## AIM
Put the entries from the start through the line containing "[x=16, y=439]" into a Markdown table with the columns Row and Line. Number each line in Row and leave out any blank lines.
══════
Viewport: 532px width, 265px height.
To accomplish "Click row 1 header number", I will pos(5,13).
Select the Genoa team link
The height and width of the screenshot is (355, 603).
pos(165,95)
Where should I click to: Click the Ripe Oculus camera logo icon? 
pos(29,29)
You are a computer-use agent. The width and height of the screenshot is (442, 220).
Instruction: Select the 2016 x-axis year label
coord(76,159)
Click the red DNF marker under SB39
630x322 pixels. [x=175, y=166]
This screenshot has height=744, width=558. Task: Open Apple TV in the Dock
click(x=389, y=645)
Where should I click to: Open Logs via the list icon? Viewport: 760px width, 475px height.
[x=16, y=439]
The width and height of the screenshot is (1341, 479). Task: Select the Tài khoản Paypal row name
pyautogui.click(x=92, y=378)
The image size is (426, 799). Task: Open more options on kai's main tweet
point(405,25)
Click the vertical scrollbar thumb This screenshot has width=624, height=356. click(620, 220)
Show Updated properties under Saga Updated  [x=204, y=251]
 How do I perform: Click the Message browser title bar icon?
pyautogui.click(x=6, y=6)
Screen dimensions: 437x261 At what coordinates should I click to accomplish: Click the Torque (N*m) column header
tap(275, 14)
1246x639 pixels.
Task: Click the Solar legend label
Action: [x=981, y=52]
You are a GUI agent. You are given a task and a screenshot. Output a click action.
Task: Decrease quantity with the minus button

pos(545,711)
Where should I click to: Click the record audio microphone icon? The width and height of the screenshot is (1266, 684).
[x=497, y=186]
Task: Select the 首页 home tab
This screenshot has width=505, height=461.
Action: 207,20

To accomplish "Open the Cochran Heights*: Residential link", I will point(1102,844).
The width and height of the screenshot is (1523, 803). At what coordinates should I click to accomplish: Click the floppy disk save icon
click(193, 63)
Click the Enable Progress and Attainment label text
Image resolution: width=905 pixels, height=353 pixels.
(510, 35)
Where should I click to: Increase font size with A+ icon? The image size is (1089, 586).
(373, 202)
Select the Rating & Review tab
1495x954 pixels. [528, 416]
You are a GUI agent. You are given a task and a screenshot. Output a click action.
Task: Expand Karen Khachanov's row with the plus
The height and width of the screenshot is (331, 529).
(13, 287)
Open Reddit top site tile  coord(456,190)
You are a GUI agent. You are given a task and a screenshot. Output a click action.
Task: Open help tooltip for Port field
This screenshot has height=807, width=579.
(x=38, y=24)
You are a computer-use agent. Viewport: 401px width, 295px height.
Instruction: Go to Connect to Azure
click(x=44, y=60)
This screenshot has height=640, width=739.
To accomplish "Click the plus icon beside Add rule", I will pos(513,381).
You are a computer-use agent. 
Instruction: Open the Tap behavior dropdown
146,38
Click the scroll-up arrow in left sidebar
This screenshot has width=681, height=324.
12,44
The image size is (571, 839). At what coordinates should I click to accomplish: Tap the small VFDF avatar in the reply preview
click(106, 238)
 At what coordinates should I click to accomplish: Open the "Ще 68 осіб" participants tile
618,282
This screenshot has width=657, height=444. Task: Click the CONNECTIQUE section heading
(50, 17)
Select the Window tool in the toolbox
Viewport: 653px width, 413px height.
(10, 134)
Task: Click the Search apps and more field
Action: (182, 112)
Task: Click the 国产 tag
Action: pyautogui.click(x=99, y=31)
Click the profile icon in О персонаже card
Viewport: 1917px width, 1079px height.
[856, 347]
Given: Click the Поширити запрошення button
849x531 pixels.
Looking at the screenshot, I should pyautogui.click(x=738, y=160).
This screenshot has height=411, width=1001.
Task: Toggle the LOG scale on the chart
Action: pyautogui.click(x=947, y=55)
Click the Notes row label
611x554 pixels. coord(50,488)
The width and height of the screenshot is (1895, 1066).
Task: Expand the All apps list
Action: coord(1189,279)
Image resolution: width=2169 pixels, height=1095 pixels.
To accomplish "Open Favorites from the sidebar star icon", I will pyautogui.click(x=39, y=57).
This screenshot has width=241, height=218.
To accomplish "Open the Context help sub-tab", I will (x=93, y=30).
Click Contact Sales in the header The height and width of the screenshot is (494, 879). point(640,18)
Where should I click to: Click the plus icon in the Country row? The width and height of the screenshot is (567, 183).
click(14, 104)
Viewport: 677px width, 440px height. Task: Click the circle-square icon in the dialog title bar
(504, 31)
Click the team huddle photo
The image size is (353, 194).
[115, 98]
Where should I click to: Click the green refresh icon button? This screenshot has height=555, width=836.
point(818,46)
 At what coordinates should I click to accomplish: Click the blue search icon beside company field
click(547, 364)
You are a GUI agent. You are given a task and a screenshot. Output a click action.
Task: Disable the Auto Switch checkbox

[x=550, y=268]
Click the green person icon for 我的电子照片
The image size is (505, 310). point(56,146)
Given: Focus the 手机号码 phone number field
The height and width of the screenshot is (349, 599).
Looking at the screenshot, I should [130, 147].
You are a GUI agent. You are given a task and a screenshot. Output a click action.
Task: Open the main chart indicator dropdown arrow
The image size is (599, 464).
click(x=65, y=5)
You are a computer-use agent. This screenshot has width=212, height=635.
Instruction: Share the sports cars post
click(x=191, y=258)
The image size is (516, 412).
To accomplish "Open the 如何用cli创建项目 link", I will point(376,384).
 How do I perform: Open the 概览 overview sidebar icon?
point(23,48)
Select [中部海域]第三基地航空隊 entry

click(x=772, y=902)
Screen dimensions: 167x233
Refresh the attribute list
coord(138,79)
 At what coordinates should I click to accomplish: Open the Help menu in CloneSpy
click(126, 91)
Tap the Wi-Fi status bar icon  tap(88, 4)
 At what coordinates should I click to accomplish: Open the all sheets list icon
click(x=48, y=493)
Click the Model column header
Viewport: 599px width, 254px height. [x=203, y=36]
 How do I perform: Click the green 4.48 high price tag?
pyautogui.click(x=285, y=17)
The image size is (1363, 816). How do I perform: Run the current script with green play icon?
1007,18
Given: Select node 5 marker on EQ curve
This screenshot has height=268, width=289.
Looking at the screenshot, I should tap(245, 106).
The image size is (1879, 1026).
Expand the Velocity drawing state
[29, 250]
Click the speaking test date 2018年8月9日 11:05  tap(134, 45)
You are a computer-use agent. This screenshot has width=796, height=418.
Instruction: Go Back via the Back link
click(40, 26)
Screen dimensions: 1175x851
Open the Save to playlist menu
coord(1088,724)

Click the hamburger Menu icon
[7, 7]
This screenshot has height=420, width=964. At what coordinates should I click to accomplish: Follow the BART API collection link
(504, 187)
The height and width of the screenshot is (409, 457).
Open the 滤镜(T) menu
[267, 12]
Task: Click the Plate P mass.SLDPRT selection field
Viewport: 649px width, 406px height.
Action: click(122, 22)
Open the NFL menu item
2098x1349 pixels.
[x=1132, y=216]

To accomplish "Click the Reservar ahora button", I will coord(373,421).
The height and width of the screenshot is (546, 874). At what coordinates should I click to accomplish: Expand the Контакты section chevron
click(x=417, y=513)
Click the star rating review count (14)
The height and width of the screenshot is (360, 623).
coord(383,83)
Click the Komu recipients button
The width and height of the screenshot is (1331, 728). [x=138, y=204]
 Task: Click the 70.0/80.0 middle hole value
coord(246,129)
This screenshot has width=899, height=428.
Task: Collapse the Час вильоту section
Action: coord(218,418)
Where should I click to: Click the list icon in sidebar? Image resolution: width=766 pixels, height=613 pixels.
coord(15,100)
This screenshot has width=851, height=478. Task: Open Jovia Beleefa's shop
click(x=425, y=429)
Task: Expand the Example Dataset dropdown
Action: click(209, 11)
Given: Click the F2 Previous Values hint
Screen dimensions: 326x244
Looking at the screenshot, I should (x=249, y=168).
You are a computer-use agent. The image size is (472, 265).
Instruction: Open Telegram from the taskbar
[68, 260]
══════
## REPLY TO THE TASK
| Row | Line |
|---|---|
| 1 | Viewport: 532px width, 265px height. |
| 2 | To accomplish "Click row 1 header number", I will pos(5,13). |
| 3 | Select the Genoa team link |
| 4 | The height and width of the screenshot is (355, 603). |
| 5 | pos(165,95) |
| 6 | Where should I click to: Click the Ripe Oculus camera logo icon?  |
| 7 | pos(29,29) |
| 8 | You are a computer-use agent. The width and height of the screenshot is (442, 220). |
| 9 | Instruction: Select the 2016 x-axis year label |
| 10 | coord(76,159) |
| 11 | Click the red DNF marker under SB39 |
| 12 | 630x322 pixels. [x=175, y=166] |
| 13 | This screenshot has height=744, width=558. Task: Open Apple TV in the Dock |
| 14 | click(x=389, y=645) |
| 15 | Where should I click to: Open Logs via the list icon? Viewport: 760px width, 475px height. |
| 16 | [x=16, y=439] |